## WeBWorK Problems

### Precision of numerical results, and Why are decimal student answers rounded?

by Paul Seeburger -
Number of replies: 4

I am still a little confused about how to get numerical results to display with the number of decimal places of accuracy that I desire in WebWork.

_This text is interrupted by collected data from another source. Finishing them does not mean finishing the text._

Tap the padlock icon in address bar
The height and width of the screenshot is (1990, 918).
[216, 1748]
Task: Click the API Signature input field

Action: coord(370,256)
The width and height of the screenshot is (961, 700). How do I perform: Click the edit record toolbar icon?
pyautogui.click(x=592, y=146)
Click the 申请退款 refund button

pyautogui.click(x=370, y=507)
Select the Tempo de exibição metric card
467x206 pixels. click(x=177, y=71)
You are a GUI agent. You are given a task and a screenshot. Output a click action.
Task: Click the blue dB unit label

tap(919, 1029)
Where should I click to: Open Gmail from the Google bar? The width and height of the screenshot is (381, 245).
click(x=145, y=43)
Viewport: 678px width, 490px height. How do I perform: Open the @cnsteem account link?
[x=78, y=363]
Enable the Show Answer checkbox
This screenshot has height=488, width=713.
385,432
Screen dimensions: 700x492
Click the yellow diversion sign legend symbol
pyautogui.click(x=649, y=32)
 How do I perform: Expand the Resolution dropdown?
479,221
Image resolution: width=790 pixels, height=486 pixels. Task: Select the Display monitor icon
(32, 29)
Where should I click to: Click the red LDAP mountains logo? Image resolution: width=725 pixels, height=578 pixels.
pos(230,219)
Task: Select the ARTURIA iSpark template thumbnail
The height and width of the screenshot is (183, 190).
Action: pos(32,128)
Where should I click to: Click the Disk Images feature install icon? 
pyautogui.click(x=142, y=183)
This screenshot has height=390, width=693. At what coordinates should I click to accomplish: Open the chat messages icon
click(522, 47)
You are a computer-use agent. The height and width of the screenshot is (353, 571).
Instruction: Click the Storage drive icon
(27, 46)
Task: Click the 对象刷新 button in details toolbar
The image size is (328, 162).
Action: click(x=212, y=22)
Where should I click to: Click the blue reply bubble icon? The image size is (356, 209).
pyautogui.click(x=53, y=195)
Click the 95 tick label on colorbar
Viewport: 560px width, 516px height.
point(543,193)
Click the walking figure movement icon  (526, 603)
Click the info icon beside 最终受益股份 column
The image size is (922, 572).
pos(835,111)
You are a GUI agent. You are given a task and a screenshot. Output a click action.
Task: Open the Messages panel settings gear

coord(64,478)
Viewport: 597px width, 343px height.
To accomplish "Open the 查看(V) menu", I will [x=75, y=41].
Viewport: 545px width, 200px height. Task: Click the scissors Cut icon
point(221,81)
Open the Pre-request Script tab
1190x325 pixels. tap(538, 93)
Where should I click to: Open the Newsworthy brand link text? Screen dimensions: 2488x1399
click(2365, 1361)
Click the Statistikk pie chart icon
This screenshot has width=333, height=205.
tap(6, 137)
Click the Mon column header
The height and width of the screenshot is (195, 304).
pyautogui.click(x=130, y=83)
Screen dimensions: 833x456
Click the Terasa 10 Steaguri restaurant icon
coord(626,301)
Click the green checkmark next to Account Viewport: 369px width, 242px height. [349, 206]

For example, I use the following code in a midpoint sum integral approximation problem I am editing to meet my needs:

Context("Numeric");
Context()->flags->set(
reduceConstantFunctions=>1, # combine 4+5*2?
);

$a = 0;$b = Real(random(1, 3));

$c = Real(random(2, 5, 1));$df = Formula("x ** $c");$f = Formula("$df ** 2");$k2 = 1;

$N = 4; ##random(3, 5);$dx = Formula("($b -$a) / $N")->reduce();$m_ans = Formula("0");

for ($j = 1;$j <= $N;$j++)
{
$m_ans +=$f->eval(x=>($a + ($j - (1.0/2.0)) * $dx->eval())); }$m_ans *= $dx; @m = (); for ($i = 1; $i <=$N; $i++) {$m[$i - 1] =$a + $dx->eval() * ($i - (1/2));
}

@m_list = ();
for ($i = 0;$i < $N;$i++)
{
$m_list[$i] = $f->substitute(x=>$m[$i]); } Context()->texStrings; BEGIN_TEXT$PAR
Use the sum of the volumes of $N disks to calculate an approximation to the volume of the solid obtained by rotating y = $$df$$ about the x-axis over the interval $$\left[ 0, b \right]$$.$PAR
Use a Midpoint Sum, with N = $N. Give the answer accurate to 4 decimal places.$PAR
$$V \approx$$ \{ans_rule()\}

END_TEXT
Context()->normalStrings;

$m_ans *= pi;$m_ans2 = Compute($m_ans); #$m_ans = Compute("$m_ans*pi*$dx")->with(
#  tolType => 'absolute',
#  tolerance => .0001,
#);
ANS($m_ans->cmp(tolType => 'absolute', tolerance => .00001)); Context()->texStrings; SOLUTION(EV3(<<'END_SOLUTION'));$PAR
$SOL$PAR
Using the disk method, the volume is given by
$PAR $$V = \int^{b}_{a}{\pi [R(x)]^2 \, dx} = \pi \int^{b}_{a}{{\left( df \right)}^2 \, dx}$$$PAR
which can be estimated as $$\pi \left[ MIDPT(N) \right]$$.
$PAR Let $$f(x) = x^{\{c * 2\}}$$. We divide [$a, $b] into$N subintervals of width
$PAR $$\Delta x = \frac{b - a}{N} = dx$$$PAR
with midpoints $$c_i$$ = \{join(", ", @m)\}.  With this data, we get
$PAR $$V \approx \pi \cdotp MIDPT(N) = \pi \left[ \Delta x \left( f(c_1) + ... + f(c_N) \right) \right]$$$BR
$$= \pi \left[ dx \left( \{ join(" + ", @m_list) \} \right) \right] \approx m_ans2 \quad \text{units}^3$$
END_SOLUTION

The red code highlights the variable I am trying to get to be rounded to 5 decimal places (e.g. 51.89886).  No matter how many different ways I have tried to set the tolerance to be .00001 or .000001, the answer and also the student's entered answer always seem to display rounded to only 4 decimal places, e.g., 51.8989 for example, even when the answer is correctly requiring more decimal places of accuracy to be counted correct.  And the student answer is displayed in Preview with only 4 decimal places of accuracy even when they enter more decimal places.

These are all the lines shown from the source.